▸ **REQUIRED ACTION**
Reproduce the records below exactly, but only between the lines holding "Bunions Treatments & Causes (118, 1451)" and "What causes those", inclusive.

▸ **DATA FOR PROCESSING**

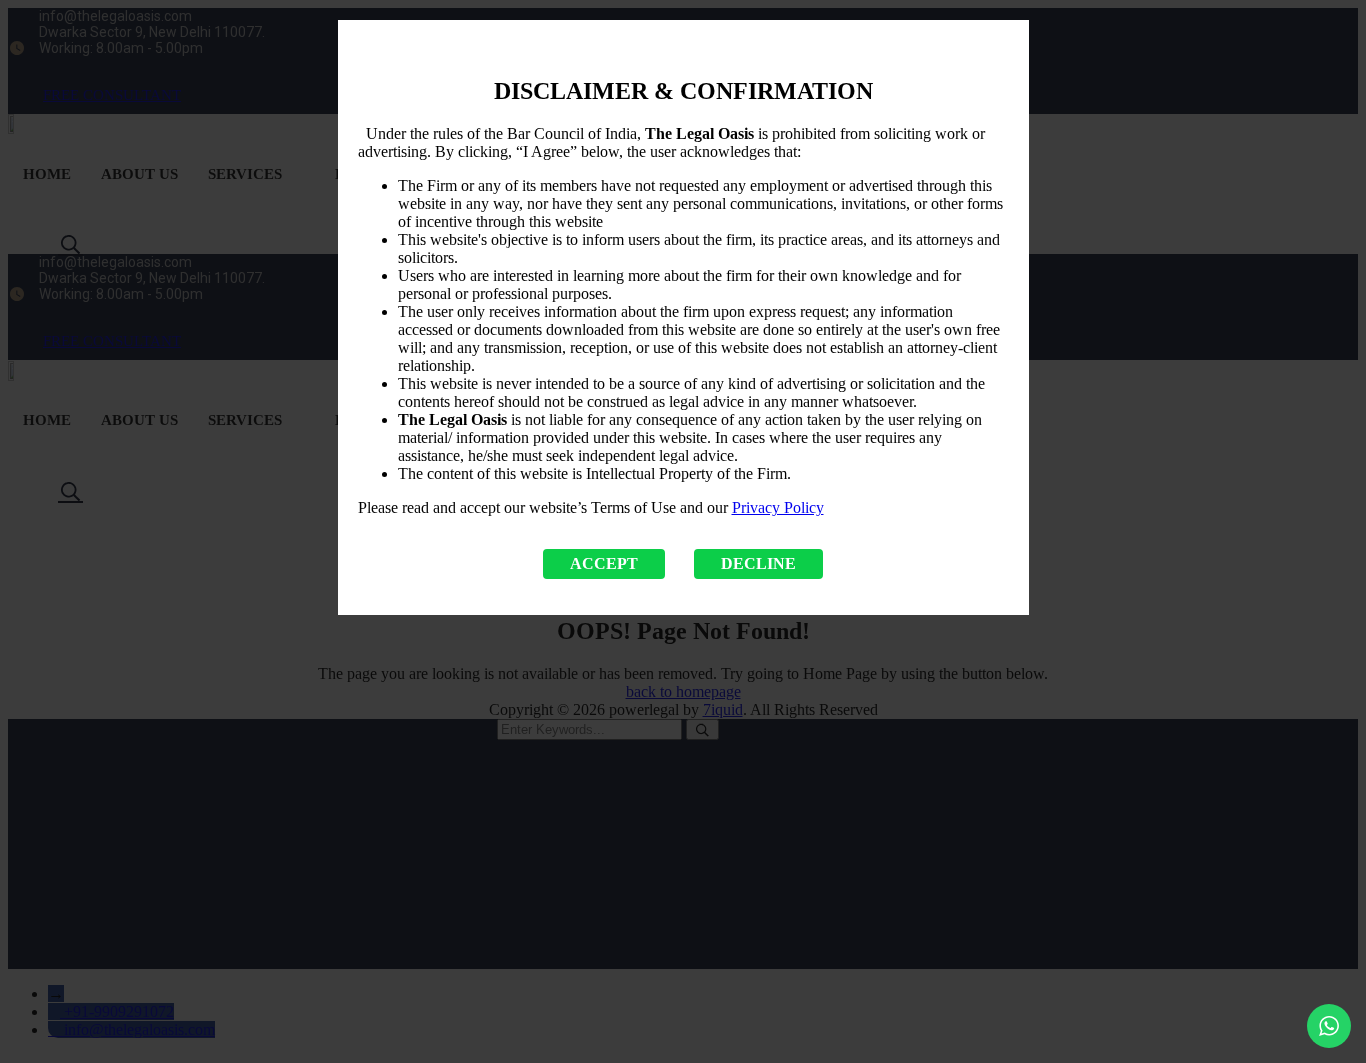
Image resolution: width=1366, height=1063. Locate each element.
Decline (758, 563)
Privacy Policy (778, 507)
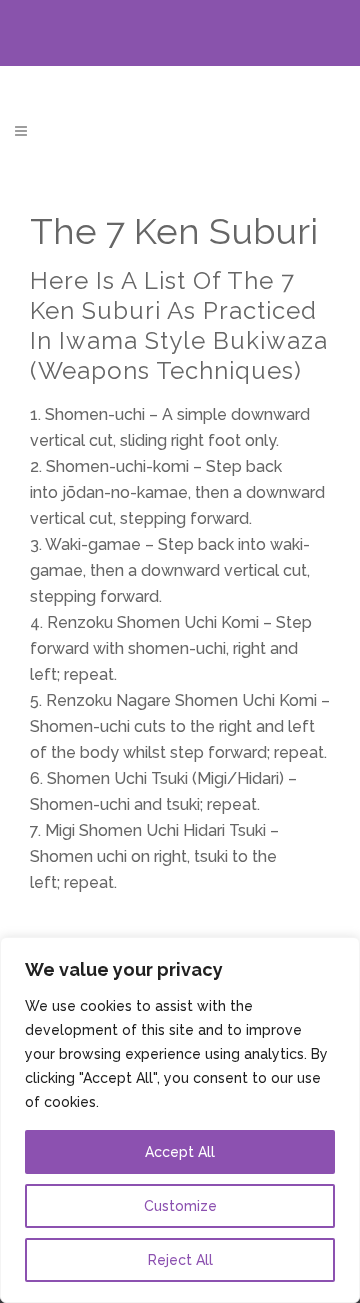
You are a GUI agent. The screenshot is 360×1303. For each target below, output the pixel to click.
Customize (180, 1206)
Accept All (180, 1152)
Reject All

--

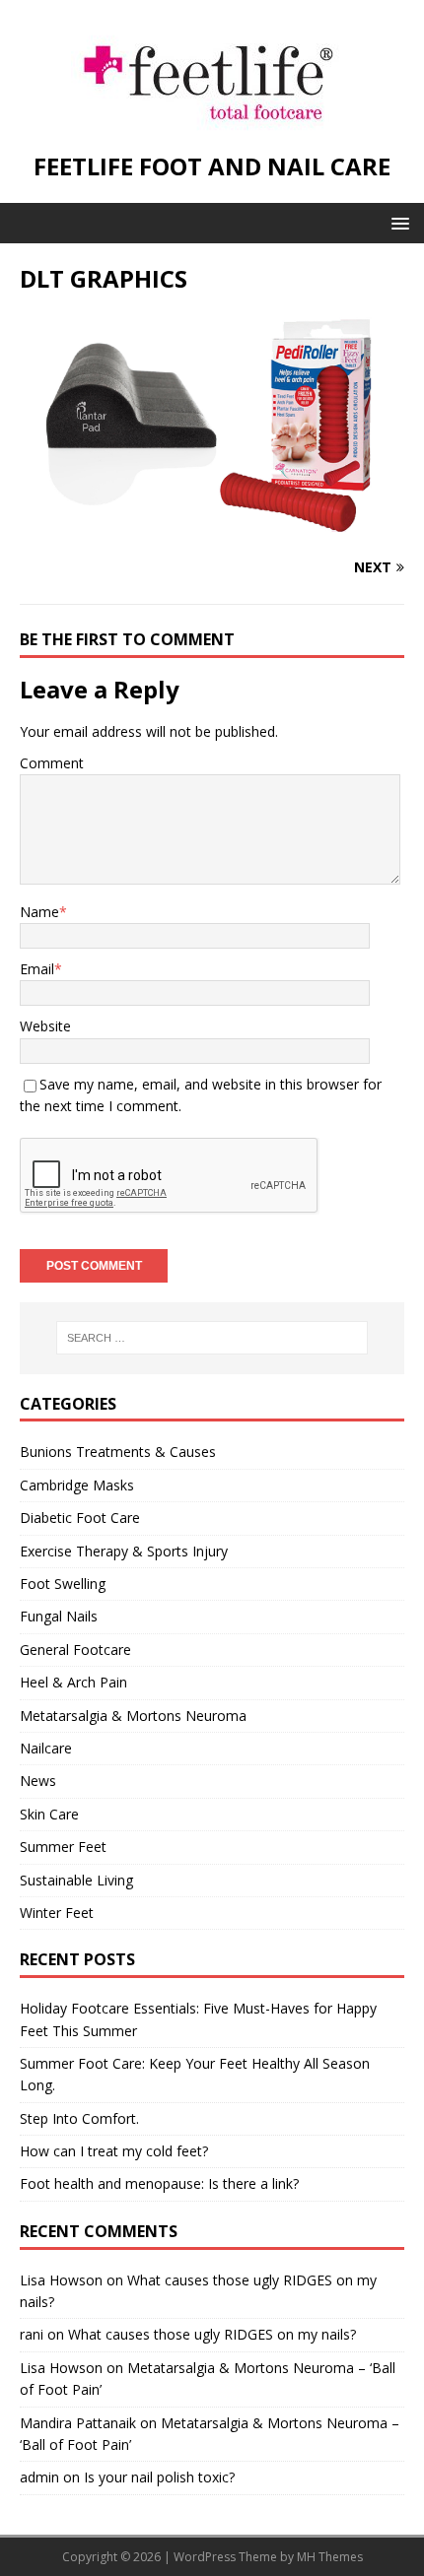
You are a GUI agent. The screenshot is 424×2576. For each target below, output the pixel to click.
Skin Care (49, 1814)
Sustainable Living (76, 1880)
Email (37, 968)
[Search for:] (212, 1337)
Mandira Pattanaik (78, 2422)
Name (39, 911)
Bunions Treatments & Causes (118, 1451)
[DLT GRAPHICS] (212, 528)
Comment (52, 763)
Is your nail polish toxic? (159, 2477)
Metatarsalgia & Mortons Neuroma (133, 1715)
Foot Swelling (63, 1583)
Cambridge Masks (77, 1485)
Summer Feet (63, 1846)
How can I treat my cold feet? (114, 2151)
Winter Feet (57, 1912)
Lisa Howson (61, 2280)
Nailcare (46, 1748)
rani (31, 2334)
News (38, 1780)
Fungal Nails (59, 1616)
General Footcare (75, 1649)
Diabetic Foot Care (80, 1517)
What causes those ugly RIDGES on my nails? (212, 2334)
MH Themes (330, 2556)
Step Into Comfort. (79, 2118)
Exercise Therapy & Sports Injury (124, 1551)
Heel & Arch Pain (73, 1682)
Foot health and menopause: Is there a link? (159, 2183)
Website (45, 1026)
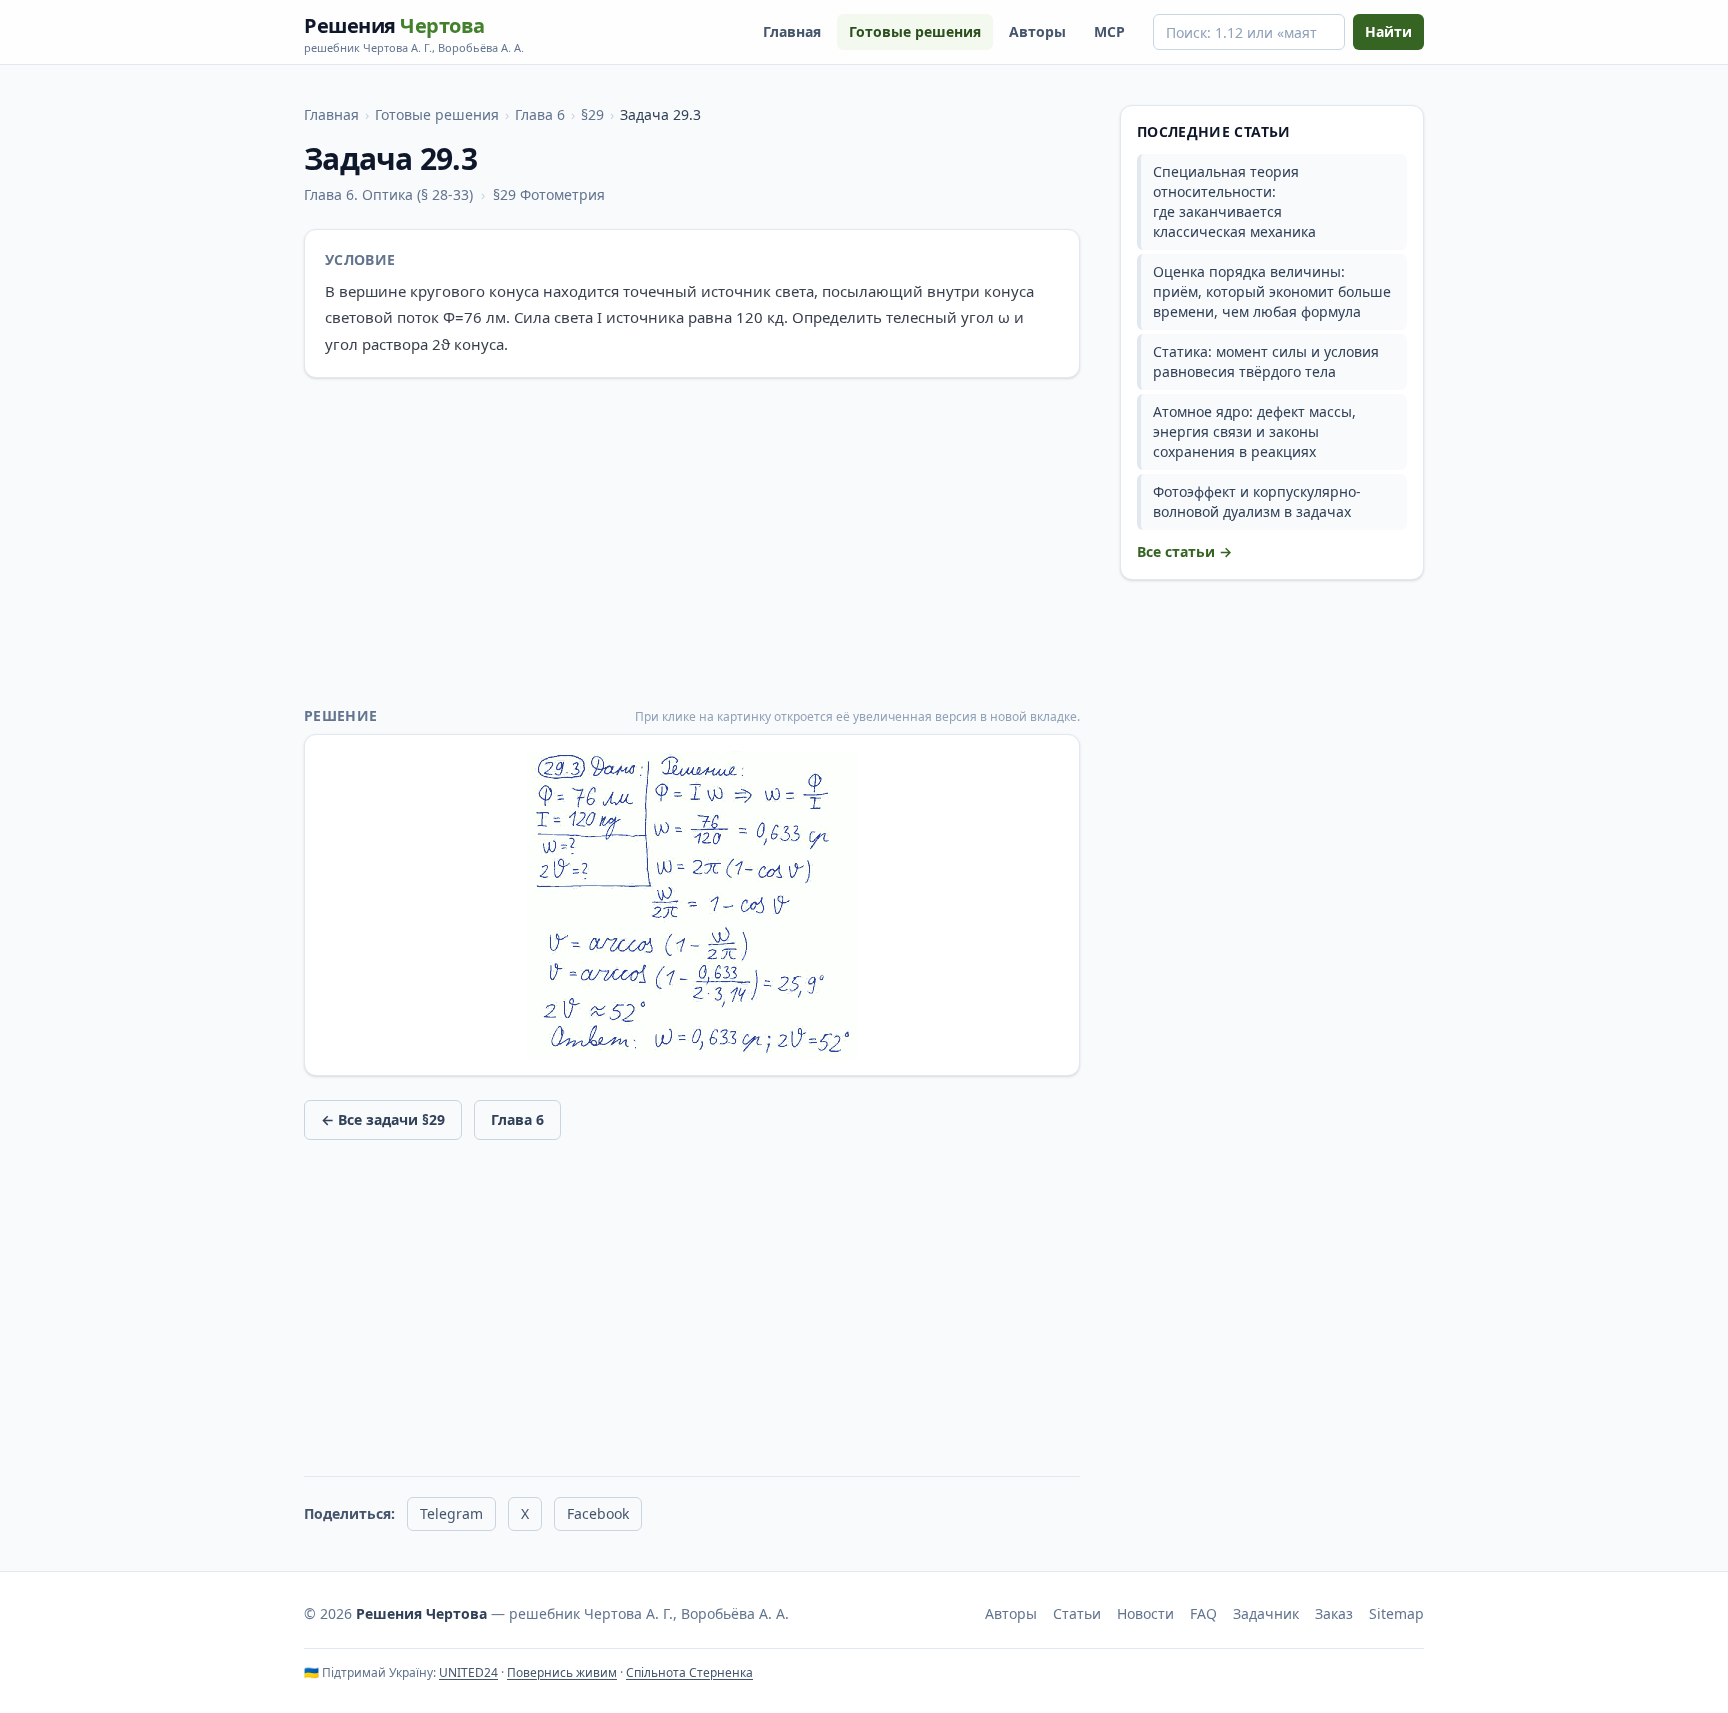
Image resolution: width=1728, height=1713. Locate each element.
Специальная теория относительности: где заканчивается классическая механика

▸ **YOUR SOLUTION**
Bunions Treatments & Causes (118, 1451)
[DLT GRAPHICS] (212, 528)
Comment (52, 763)
Is your nail polish toxic? (159, 2477)
Metatarsalgia & Mortons Neuroma (133, 1715)
Foot Swelling (63, 1583)
Cambridge Masks (77, 1485)
Summer Feet (63, 1846)
How can I treat my cold feet? (114, 2151)
Winter Feet (57, 1912)
Lisa Howson (61, 2280)
Nailcare (46, 1748)
rani (31, 2334)
News (38, 1780)
Fungal Nails (59, 1616)
General Footcare (75, 1649)
Diabetic Foot Care (80, 1517)
What causes those ugly RIDGES on my nails? (212, 2334)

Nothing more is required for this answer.